Yesterday

When I woke up yesterday morning, the first thing I did was rush over to the window eagerly. I did it with such eagerness that a casual observer could easily have assumed that on the window sill lay a big bag of digestive biscuits.

However, the attraction was not a big bag of digestive biscuits. In fact, I wanted to see whether there was any snow about. I pulled back the curtains… and not a drop of snow was to be seen. Oh well.

But then, as if by magic, it actually started snowing. Incredible, I thought.

It wasn’t what I’d call proper full-fat snow, creamy snow with the. It was the definition of weediness. One could have been forgiven for assuming that a slightly clumsy chap had been making glacΓ© icing outside. But still, it was snow, and it made things look a bit picturesque.

Later, I found myself swaddled in a coat and a scarf and gloves and just about every other warm garment under the sun. This was not because I was taking part in National Dress Up As Michelin Man Day – after all, there is no such thing as National Dress Up As Michelin Man Day – but because I was heading into the cold outdoors.

Outside, as I walked to the car, I noticed that the chickens were glowing. They could quite possibly have been involved in some sort of explosion at a florescent paint factory. It was remarkable. I considered getting my camera out so as to capture the remarkableness on film. However, we were a bit late, so I told myself that I would be able to do my snapping on our return later.

We arrived at our destination – my grandmother’s bungalow – to find the smell of cooking filling the air. My cousin was cooking something involving couscous and chickpeas. As I sat down at the piano with my grandmother for my weekly piano lesson, I looked forward to the delicacies with which I would be able to quench my hunger once the ivories had been tickled sufficiently.

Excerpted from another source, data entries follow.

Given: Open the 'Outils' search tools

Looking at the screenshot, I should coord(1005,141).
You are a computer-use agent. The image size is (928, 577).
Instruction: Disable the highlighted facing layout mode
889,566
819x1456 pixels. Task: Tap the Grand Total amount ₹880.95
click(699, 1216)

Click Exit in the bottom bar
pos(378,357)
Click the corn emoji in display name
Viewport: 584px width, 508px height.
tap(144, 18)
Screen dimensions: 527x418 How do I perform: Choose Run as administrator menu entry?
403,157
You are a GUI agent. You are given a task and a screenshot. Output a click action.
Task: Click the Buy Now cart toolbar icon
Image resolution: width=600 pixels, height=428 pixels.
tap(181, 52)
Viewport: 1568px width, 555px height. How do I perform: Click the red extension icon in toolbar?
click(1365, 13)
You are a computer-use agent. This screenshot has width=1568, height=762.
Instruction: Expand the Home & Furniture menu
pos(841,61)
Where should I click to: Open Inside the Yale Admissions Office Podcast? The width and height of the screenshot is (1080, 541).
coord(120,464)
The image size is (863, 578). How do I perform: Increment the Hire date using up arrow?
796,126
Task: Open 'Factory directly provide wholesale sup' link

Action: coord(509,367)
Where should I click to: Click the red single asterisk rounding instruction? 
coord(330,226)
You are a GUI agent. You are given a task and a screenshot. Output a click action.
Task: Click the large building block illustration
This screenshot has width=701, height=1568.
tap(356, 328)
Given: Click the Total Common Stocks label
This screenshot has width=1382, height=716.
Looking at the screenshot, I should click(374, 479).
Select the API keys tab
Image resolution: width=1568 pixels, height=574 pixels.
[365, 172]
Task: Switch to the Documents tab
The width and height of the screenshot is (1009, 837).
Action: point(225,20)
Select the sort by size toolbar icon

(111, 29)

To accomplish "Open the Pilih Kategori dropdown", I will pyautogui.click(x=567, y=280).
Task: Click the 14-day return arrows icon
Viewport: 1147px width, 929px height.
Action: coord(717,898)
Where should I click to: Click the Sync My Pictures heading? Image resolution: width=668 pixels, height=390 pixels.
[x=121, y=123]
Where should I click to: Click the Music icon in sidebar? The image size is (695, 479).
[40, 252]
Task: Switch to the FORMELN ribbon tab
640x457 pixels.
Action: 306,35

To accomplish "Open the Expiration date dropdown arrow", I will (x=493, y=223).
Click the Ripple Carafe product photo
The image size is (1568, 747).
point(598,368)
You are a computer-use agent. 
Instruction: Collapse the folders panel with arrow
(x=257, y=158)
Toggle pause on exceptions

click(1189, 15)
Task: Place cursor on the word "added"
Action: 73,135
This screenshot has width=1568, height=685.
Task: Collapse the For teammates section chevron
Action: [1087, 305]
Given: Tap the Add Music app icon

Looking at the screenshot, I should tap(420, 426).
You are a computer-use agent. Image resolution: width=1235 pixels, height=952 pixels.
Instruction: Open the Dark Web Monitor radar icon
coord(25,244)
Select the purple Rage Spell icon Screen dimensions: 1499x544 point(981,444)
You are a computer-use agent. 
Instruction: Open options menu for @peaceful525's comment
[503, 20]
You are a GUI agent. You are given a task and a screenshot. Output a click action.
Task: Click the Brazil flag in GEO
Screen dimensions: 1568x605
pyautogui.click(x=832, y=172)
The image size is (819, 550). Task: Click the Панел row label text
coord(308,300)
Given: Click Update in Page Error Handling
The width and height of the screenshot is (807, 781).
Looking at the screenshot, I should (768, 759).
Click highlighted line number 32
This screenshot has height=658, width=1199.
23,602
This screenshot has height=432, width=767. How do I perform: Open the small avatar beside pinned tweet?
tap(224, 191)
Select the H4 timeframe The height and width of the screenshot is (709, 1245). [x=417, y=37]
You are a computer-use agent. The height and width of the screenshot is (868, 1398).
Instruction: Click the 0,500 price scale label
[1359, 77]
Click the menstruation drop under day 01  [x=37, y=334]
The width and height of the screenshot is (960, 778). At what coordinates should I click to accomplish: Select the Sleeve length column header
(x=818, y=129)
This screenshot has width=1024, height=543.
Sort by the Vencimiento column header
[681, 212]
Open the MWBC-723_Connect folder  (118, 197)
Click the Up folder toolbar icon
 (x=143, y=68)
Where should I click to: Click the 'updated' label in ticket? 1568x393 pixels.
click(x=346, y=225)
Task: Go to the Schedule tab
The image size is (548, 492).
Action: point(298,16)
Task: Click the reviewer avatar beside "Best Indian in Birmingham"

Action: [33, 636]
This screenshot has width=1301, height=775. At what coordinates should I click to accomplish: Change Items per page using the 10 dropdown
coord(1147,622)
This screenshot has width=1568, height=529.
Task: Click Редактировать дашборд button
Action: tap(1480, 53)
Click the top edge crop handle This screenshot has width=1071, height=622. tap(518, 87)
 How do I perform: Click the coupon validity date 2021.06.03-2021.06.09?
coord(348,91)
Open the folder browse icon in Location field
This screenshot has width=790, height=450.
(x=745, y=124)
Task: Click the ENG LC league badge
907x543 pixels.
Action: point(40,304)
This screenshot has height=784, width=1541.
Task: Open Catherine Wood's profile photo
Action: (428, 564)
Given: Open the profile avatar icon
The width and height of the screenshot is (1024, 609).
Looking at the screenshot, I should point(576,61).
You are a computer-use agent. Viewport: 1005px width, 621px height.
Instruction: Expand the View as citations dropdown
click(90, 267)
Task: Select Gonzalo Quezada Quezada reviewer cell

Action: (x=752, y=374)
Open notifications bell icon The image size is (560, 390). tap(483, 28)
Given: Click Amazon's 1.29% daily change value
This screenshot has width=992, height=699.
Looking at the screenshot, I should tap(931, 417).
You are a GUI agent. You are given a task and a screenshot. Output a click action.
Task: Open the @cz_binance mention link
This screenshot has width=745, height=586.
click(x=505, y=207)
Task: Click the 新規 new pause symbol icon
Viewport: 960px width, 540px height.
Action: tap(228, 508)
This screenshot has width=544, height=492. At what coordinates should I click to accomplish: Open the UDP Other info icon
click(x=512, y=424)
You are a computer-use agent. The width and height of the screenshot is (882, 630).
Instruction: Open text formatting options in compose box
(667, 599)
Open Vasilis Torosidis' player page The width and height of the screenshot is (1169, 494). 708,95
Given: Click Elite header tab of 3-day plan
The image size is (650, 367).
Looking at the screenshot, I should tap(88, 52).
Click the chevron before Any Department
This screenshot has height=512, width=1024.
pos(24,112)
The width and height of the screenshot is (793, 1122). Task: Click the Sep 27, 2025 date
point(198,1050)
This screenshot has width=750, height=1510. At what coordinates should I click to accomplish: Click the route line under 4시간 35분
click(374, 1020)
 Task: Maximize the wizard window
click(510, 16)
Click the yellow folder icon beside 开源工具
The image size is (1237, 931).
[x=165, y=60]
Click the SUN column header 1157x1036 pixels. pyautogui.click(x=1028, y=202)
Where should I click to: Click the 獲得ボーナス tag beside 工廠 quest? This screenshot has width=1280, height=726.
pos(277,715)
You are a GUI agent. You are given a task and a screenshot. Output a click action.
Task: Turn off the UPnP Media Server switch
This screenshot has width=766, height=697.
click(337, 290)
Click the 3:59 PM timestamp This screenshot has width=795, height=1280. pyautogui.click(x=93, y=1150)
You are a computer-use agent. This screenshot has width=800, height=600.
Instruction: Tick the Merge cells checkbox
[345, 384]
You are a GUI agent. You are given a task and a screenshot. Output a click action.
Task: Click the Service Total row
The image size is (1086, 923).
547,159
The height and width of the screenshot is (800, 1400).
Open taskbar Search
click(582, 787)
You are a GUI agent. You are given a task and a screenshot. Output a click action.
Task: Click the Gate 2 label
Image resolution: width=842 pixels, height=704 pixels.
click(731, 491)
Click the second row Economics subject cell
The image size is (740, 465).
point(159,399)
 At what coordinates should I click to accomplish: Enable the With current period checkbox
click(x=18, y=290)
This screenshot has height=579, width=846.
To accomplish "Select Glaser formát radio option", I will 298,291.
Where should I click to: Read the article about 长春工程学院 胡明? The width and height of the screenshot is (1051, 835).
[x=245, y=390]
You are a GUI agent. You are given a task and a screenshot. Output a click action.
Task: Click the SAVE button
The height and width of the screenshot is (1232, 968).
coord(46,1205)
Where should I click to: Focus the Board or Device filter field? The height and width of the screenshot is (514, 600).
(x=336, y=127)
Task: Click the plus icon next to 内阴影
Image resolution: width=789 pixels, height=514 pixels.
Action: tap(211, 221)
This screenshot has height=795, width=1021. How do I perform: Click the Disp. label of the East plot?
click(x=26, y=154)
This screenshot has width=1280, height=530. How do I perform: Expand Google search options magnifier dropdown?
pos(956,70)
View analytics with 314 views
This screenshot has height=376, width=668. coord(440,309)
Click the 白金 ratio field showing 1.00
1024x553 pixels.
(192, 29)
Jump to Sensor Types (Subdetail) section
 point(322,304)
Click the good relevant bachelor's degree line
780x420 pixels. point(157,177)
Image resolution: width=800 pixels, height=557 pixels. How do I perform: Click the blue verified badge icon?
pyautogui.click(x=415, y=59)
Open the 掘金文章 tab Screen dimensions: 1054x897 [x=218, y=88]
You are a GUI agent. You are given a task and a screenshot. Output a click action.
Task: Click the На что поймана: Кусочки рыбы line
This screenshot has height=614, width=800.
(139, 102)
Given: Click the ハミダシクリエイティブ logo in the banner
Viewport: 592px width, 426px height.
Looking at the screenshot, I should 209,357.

As soon a I had closed the book of piano music and got up from the piano, my fingers throbbing a little bit, my cousin came hopping from the kitchen. It emerged that the chickpeas involved in the the dish must be slowly cooked for eight hours, after a few decades of preparatory soaking, if they are to not be dangerously toxic. This was not viable, as the dish had been cooking for a mere hour, and we were hungry.

Fortunately, we managed to fish the poisonous chickpeas out of the stew, and we ate the stew without the chickpeas, and there have been no fatalities yet. Thank goodness for that. The stew was a little bit less substantial without the chickpeas, but that is a small price to pay for not falling victim to a rather embarrassing sticky end. When I die, I hope I get ripped to pieces by a bear, rather than something rubbish like a high-protein vegetable. Although, I suppose I won’t really care when I’m dead.

Once we had guzzled a considerable heap of food, my cousin and I decided to go outside, for some fun shenanigans. In the absence of a sledge, we decided to use a body-board – one of those polystyrene floaty things popular among beach-goers – to slide about merrily on the snowy ground. Paucity of snow did not stop us from having some fun.

It was great. In the absence of some wolves, we tied the body-board to a bicycle, which was a bad idea. Oh, I haven’t had so much fun since I played Eraser Football.

I managed to shoot some video of the action. Once I had decided that my blood was close to freezing, we went inside and watched it. It was OK.

Maybe I will upload some of it here. I know you like nothing more than videos of people dicking about with some string, a body-board and a bicycle.

At five o’clock, we returned home. I staggered out of the car, past the chickens’ place. The sun was setting. Apparently, the chickens had stopped glowing, and they had gone inside their house. I was disappointed by the missed photo opportunity, but I did not care. I was fortunate to be alive, and to have not been killed by chickpeas.